◆ **Written problem**: Can you rename every "screenshot" to "screen image" throughout the data below, keep everything else unchanged, and leave the pictures out of your answer?

(Pointing data for screenshots)
+ + + + + + +
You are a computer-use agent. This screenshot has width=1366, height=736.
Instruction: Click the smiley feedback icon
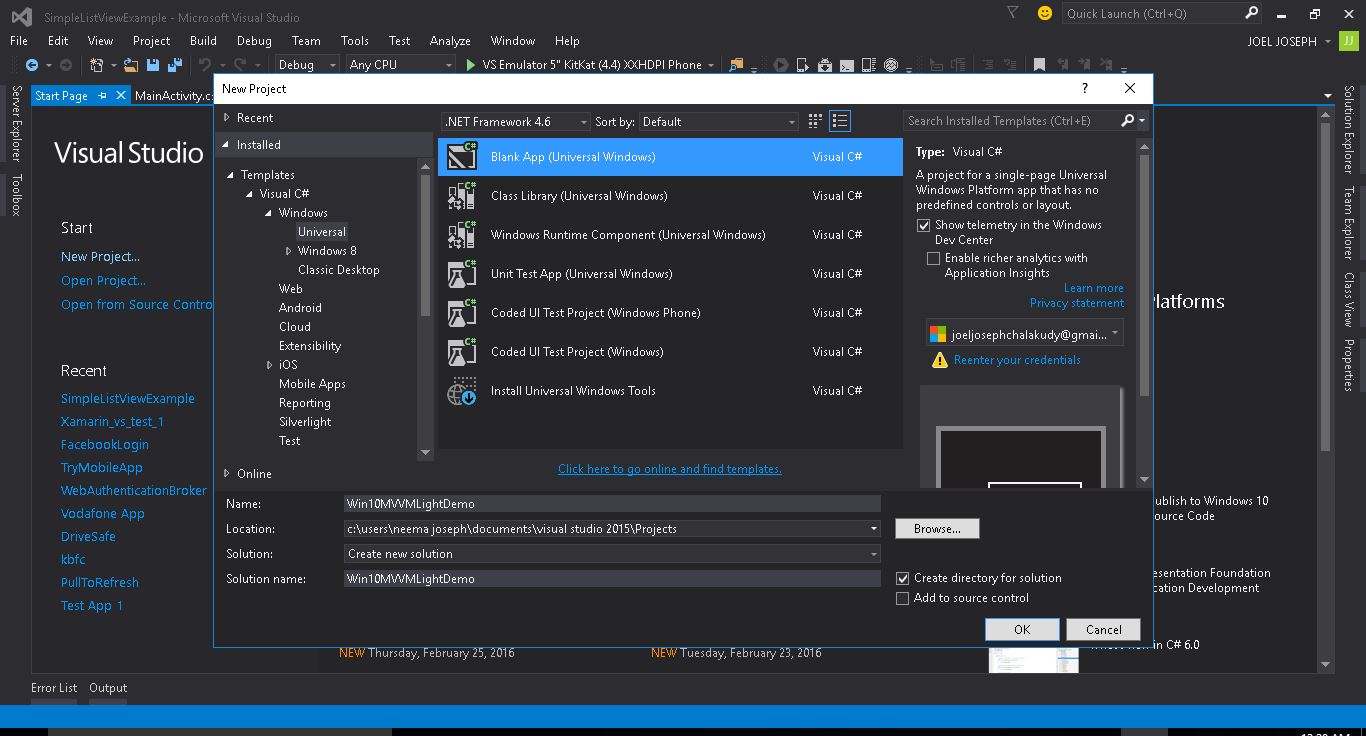point(1045,13)
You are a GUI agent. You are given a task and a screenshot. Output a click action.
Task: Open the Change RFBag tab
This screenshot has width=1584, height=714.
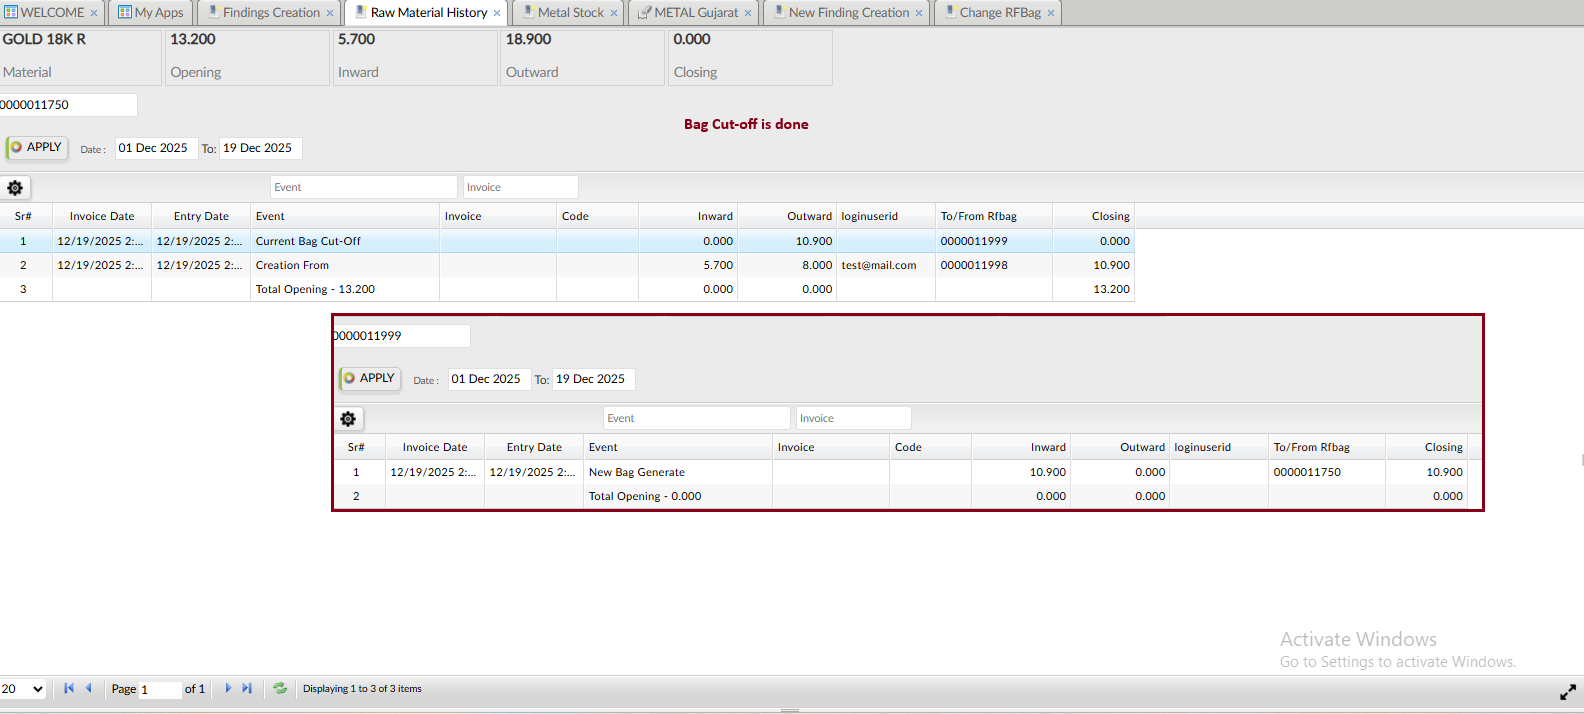999,13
+ + + + + + +
◆ **Written reply**:
You are a computer-use agent. This screen image has width=1366, height=736.
Instruction: Click the smiley feedback icon
point(1045,13)
You are a GUI agent. You are given a task and a screen image. Output a click action.
Task: Open the Change RFBag tab
This screen image has width=1584, height=714.
999,13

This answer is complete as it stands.